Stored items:
▽
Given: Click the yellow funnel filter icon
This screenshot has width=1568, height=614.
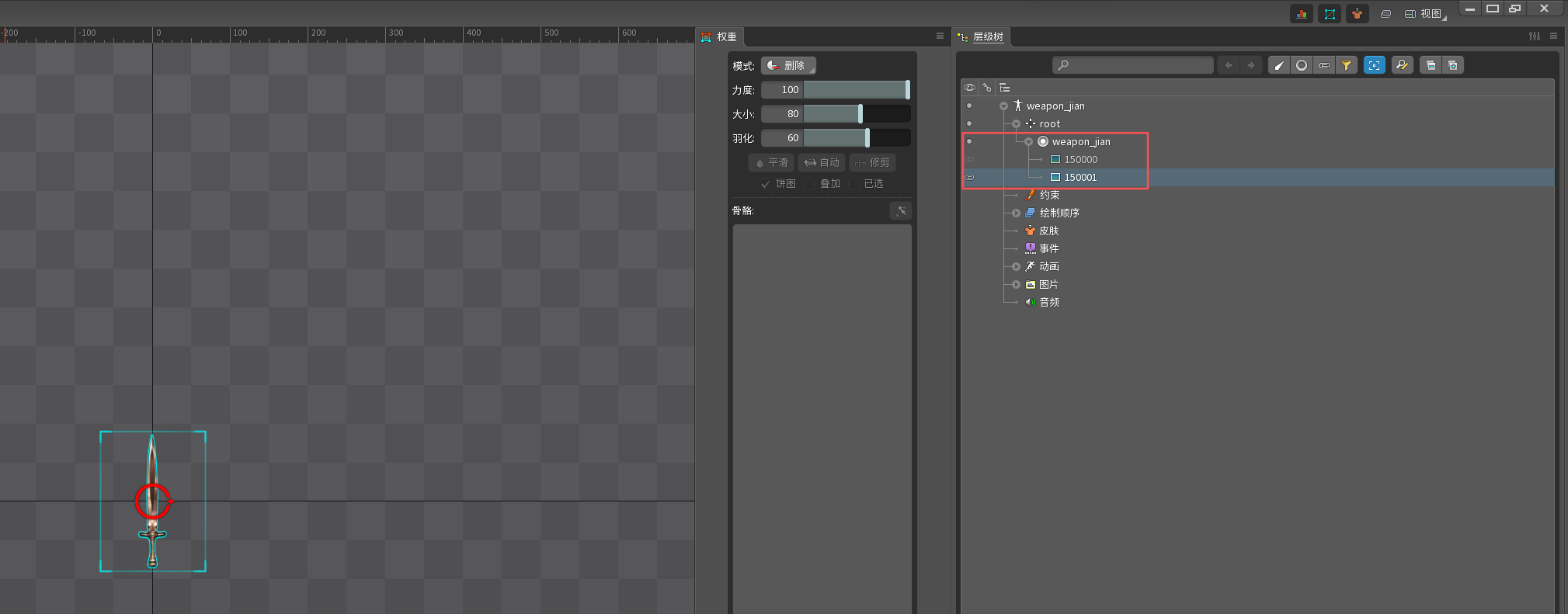Looking at the screenshot, I should [1346, 65].
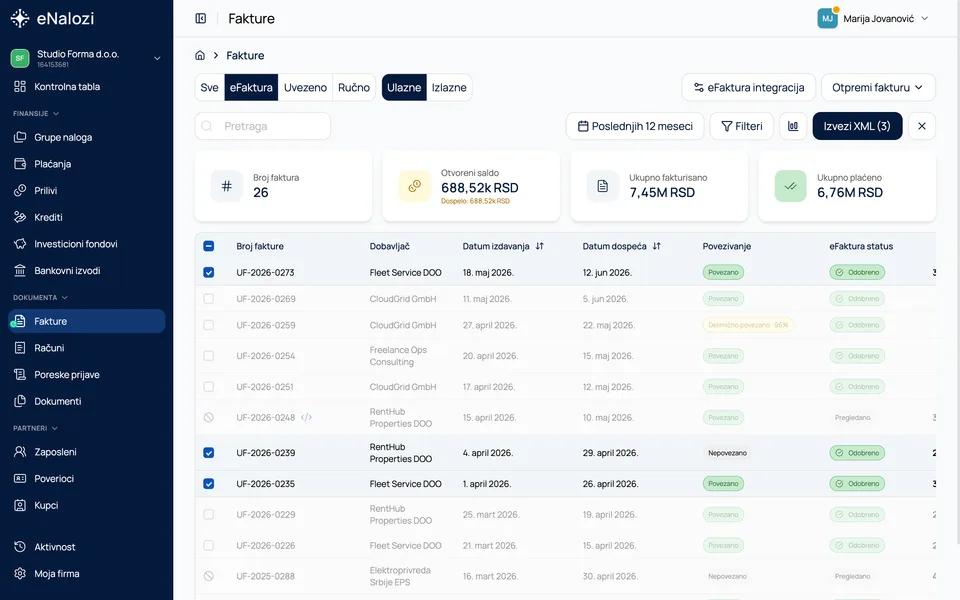Open Marija Jovanović user menu

point(874,18)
△
PROBLEM: The expected output is each entry given again word for word, with pictures dropped.

REPLY:
Given: Click the yellow funnel filter icon
This screenshot has width=1568, height=614.
Looking at the screenshot, I should [1346, 65].
Open Marija Jovanović user menu

point(874,18)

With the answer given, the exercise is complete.